Bartone, whose firm has built transit-oriented developments in Farmingdale, Lynbrook and Westbury, railed against legislative impediments like New York’s scaffold law, which he said raised insurance rates three times higher than anywhere else, the one-month limit on security deposits for apartments, prevailing wage mandates and the proposed Good Cause Eviction law, which would add protections for tenants, including capping annual rent increases to 3 percent.
“The challenges here are so deep it’s almost untenable,” said Bartone, who also serves as president of the Long Island Builders Institute. “You can’t come out with laws like these. I’m so tired of having unintended consequences.”
Pennetta stressed the need to educate elected officials and municipal appointees, along with the general public to advance housing developments.
“There’s an education problem and before that there’s a human problem. Our elected officials don’t necessarily have any real estate experience,” he said.
“There needs to be a group that goes to all the townships to talk to the supervisors and the mayors, the county execs, even Hochul’s office, and explain the cost and effect of all this stuff.”

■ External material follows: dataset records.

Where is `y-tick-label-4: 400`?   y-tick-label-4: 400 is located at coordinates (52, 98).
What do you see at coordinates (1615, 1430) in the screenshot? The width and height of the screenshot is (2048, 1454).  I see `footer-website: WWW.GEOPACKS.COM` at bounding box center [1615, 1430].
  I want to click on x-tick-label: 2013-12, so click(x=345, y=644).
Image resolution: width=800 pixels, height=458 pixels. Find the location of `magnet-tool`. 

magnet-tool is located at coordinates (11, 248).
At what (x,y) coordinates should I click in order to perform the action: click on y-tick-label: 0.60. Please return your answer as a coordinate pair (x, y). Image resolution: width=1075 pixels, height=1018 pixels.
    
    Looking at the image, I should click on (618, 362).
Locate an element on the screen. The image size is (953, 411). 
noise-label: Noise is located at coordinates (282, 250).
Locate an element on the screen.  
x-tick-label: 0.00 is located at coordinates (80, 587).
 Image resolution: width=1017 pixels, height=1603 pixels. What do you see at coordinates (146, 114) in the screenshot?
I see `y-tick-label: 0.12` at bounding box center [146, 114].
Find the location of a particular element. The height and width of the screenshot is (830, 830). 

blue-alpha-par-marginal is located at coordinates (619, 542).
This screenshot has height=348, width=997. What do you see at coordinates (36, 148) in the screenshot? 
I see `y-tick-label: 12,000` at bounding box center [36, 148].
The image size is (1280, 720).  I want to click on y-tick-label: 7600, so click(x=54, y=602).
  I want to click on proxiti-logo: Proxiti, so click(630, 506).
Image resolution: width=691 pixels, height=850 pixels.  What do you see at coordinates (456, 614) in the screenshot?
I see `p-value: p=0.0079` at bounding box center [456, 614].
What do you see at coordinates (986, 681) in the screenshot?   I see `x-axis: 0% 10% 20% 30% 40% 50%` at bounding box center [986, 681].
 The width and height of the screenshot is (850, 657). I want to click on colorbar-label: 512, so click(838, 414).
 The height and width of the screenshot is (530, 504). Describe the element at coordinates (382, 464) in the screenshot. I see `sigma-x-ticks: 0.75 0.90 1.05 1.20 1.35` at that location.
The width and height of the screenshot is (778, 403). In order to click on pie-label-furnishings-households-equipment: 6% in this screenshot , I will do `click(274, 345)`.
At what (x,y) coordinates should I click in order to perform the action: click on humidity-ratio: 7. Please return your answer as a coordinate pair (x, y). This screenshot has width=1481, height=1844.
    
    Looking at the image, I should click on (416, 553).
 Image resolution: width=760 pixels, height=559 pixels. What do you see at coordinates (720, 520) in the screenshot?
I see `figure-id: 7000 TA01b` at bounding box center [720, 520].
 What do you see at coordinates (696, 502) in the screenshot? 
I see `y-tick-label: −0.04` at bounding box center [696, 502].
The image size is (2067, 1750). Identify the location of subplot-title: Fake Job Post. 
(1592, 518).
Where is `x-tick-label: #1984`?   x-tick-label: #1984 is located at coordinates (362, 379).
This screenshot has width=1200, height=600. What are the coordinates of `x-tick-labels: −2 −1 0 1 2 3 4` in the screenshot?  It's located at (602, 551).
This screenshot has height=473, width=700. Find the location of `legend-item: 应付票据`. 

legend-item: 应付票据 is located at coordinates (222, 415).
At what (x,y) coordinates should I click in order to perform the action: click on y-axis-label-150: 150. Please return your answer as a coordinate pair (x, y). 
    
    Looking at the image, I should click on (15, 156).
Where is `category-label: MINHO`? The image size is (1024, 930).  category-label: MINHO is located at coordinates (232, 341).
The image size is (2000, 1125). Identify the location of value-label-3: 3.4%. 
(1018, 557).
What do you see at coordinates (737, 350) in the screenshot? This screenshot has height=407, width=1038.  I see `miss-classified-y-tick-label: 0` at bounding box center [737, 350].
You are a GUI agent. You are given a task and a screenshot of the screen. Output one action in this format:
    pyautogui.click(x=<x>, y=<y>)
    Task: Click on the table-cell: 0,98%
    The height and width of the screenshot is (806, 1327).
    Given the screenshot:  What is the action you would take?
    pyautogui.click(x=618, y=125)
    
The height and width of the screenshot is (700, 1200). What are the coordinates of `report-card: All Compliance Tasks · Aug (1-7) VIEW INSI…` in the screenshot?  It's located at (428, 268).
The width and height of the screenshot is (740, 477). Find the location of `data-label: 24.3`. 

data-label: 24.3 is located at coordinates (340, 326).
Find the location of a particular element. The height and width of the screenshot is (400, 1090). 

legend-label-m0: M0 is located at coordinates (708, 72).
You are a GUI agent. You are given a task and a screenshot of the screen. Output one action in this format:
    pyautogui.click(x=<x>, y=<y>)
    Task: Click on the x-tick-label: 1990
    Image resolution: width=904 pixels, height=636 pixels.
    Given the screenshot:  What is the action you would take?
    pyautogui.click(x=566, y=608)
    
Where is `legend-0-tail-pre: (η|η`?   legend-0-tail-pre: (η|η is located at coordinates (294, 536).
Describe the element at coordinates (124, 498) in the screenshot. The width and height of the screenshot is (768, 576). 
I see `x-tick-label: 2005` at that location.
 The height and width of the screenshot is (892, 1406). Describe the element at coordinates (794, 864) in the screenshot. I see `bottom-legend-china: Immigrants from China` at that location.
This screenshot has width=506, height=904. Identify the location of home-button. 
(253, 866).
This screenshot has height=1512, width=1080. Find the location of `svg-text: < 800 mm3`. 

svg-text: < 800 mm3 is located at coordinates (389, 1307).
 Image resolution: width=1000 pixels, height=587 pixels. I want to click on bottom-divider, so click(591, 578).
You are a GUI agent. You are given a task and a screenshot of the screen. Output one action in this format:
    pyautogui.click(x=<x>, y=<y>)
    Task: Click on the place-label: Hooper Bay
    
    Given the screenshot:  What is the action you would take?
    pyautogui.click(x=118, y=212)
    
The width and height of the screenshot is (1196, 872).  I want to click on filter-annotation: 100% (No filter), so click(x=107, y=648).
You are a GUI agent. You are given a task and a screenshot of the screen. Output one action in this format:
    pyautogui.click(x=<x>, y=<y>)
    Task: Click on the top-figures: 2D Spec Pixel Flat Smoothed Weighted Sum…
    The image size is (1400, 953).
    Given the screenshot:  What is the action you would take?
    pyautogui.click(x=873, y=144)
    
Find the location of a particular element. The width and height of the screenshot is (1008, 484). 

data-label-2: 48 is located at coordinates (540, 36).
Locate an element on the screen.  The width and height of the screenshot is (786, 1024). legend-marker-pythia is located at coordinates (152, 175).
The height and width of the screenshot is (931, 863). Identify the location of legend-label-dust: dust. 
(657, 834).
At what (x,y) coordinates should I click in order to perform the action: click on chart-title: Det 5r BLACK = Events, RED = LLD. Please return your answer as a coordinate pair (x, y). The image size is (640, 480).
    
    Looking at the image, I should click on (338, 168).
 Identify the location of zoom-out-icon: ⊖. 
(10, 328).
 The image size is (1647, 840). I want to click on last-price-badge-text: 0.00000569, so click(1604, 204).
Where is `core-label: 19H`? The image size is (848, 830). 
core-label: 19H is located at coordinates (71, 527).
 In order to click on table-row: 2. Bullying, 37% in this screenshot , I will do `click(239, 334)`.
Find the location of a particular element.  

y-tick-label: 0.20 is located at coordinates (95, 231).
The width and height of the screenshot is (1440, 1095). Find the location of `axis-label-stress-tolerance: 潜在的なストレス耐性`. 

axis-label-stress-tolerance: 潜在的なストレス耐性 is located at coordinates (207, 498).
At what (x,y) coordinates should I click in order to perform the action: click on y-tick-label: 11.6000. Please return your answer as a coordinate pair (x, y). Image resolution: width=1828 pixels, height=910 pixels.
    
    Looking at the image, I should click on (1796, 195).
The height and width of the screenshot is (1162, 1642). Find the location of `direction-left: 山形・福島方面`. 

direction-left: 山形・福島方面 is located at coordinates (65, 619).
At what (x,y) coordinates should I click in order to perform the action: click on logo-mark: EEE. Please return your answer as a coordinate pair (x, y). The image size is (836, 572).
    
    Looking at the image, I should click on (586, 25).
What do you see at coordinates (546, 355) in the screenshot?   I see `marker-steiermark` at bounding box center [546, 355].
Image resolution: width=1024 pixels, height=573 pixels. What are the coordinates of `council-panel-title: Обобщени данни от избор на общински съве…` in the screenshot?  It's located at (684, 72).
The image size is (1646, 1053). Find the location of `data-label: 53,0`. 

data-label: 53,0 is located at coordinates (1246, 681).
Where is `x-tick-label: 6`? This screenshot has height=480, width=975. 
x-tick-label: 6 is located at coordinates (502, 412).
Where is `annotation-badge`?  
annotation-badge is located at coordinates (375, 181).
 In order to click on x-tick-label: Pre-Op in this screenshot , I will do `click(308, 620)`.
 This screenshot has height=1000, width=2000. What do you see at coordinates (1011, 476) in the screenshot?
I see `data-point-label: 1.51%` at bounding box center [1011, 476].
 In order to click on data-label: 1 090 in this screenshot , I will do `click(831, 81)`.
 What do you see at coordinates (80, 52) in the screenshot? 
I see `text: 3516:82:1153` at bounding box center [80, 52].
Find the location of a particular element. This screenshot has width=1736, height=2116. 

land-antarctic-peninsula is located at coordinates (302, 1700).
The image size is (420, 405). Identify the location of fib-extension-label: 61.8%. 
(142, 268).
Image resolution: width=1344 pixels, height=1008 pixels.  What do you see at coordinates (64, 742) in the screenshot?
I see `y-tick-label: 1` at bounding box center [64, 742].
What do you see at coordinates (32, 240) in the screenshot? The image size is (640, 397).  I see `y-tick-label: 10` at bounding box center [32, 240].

The elected officials on the panel, however, have been some of the most progressive on Long Island when it comes to housing development. Since Ekstrand became mayor, the Village of Farmingdale has added 500 apartments in nine projects.
Ekstrand said the village planned ahead and did the state-required environmental review for its master plan to determine what it could build and what it couldn’t.
“Local government does everything very quickly,” he said. “We can get a shovel in the ground in 120 days.”
Panico also touted the entitlement process in the Town of Brookhaven, where the planning board was eliminated to speed things up and projects can get a hearing for a zone change and site-plan approval at the same time.
“We have TODs that are very large. We’ve brought on thousands of housing units,” he said, including Tritec’s ongoing Station Yards project in Ronkonkoma. “If our economy is going to grow and we are going to keep people here, you need to create housing.”
Longworth acknowledged that the lack of housing impacts Long Island’s economic development. She pointed out that between 2009 and 2019, the Island lost 98,000 people between the ages of 35 and 55, the prime working age.
“That’s impacting our companies,” Longworth said. “In the last 20 years, we’ve created 62,000 more jobs than housing units.”
However, ESD’s regional director said the housing shortage is a priority for Gov. Hochul, who has been taking steps to advance development by providing funds to villages, towns and cities that qualify as pro-housing.
“The governor is incentivizing municipalities to create housing and she’s doing it with a carrot. Seventeen municipalities have become certified pro-housing, and we have another 10 that are in the process of becoming pro-housing,” Longworth said. “The governor has proposed in the budget this year another $100 million for municipalities for capital projects that support housing.”
Still, resistance to increased density from officials and the public at large remains one of the biggest challenges in creating more housing.
“There’s a general feeling that developers are greedy,” Panico said. “They need to go out and explain the math to the community. We need to show why three units to an acre won’t pencil out. The math doesn’t lie.”
Pennetta agreed and reiterated that education is critical. “It’s just mixed in a big pot of negative and positive, but we need to sort of accentuate the positive and make it overwhelm the negative.”